A Killingworth family is mourning the deaths of two of their pet goats after a bear attacked and killed the livestock.
Cathy was the owner of 5-year-old goats, Chole and Zoey.
On Sunday morning, Cathy and her husband were on their deck enjoying their morning coffee in what started off as a typical weekend day for the pair.
Cathy’s husband, Rob, decided to cut wood near the family’s storage house while Cathy went back inside.
Suddenly, Cathy heard an irregular scream coming from one of her goats and took a glance outside.
She noticed that there was a black object in her goat’s pin and realized that it was a black bear.
“I started screaming ‘There’s a bear attacking the goats, there’s a bear in the pin, in the goat house’,” said Cathy. “I was just standing there crying hysterically and shaking because I felt helpless.”
Cathy’s son heard her screams and ran downstairs to find out what was happening.
“I told my son what was happening and telling him to go find Rob,” said Cathy.
Cathy’s son and husband began making their way to the pin and noticed the bear was inside.
“My husband saw the bear and went inside to get his hunter’s rifle to scare the bear away,” said Cathy. “By the time he came back the bear was gone.”
The Killingworth family called Connecticut’s Department of Energy and Environmental Protection after realizing that the bear had a green tag.
According to DEEP’s website: “Ear tag color indicates the year the bear was tagged.

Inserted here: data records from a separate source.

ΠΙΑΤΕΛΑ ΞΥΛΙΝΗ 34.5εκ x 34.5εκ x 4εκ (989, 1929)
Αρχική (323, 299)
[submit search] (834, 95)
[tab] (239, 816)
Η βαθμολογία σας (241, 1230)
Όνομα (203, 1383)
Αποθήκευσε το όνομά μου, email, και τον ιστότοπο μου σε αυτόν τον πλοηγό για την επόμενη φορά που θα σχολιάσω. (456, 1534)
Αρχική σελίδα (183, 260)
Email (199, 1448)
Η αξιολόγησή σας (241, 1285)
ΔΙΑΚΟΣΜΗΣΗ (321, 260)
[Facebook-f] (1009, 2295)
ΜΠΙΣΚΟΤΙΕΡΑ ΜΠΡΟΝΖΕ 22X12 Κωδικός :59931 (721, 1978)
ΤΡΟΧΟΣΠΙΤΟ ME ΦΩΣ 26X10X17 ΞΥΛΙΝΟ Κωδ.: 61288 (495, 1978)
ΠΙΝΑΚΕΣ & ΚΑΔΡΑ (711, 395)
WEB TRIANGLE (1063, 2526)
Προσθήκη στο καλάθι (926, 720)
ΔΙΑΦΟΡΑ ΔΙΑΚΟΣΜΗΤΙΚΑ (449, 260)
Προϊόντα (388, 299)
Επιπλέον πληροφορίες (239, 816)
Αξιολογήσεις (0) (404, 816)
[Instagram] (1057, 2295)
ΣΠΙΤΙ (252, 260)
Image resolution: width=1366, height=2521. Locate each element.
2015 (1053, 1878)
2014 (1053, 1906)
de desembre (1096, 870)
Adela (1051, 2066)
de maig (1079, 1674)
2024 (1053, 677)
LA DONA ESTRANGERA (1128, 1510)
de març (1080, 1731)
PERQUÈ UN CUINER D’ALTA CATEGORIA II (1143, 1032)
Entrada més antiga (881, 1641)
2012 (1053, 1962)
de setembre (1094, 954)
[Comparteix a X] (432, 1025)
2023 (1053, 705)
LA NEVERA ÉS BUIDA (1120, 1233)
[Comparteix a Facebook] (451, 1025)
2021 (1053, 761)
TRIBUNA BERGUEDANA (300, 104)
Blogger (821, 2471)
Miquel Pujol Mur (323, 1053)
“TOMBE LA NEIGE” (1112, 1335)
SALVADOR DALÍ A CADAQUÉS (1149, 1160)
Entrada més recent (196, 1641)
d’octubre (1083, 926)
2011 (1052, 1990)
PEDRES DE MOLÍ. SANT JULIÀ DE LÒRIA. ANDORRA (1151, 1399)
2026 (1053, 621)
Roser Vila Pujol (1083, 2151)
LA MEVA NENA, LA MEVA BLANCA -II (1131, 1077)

For example, a bear with green tags was handled in 2019, and one with orange tags was handled in 2018, regardless of age, gender, or reason for tagging.”
DEEP officers arrived on scene and began searching for the bear in the deep section of Cathy’s backyard.
Meanwhile, Cathy and her family went to check the condition of their goats. Zoey didn’t make it, but Chole was still alive.
“We rushed over to Chole and we tried to console her and try to get her down on the ground to assess what was going on,” said Cathy. “We called our vet to come and help Chole because we didn’t know if she would make it.”
Chole suffered severe injuries including a broken neck, shoulder and multiple ribs. She did not survive.
DEEP officers searched the woods but didn’t find any traces of the bear. They told Cathy and her family that they have the right to shoot the bear if it attacks their livestock or them.
Three hours later, the bear returned and went back into the pen.
“My husband sees the bear climb up the tree and back into the pin and started going after our livestock,” said Cathy.
Cathy’s husband followed DEEP’s orders and fired a single shot, killing the bear.
“It’s devastating it was like watching a bear eat your family member,” said Cathy.
Cathy says bear sightings are a growing issue in the state.
“It’s because we’re overpopulated and there’s not enough food for them to eat,” said Cathy. “It’s because we’re building more and more houses and coming into their environment.”
Steve Martins lives right down the street and says he’s already taking steps to keep bears from his pets.
“We lock them up at night but I know the bears are out doing the day,” said Martins. “Luckily, we work right here at the house.”
Cathy is asking for more attention and awareness to prevent a similar outcome.
“There is no public announcement about the going on and that’s what we were all talking about in the neighborhood,” said Cathy.
DEEP advises the following if you come in contact with a bear:
“Remain calm and observe the bear from a distance. Do not approach or try to get closer to a bear. If the bear is unaware of your presence, back away or make noise which will often cause the bear to flee. If the bear is aware of you and does not flee, talk to the bear in a calm voice and back away slowly. Never run or climb a tree. If the bear approaches, be offensive. Make more noise, wave your arms, and throw objects at the bear. Black bears rarely attack humans. However, if you are attacked, do not play dead. Fight back with anything available.”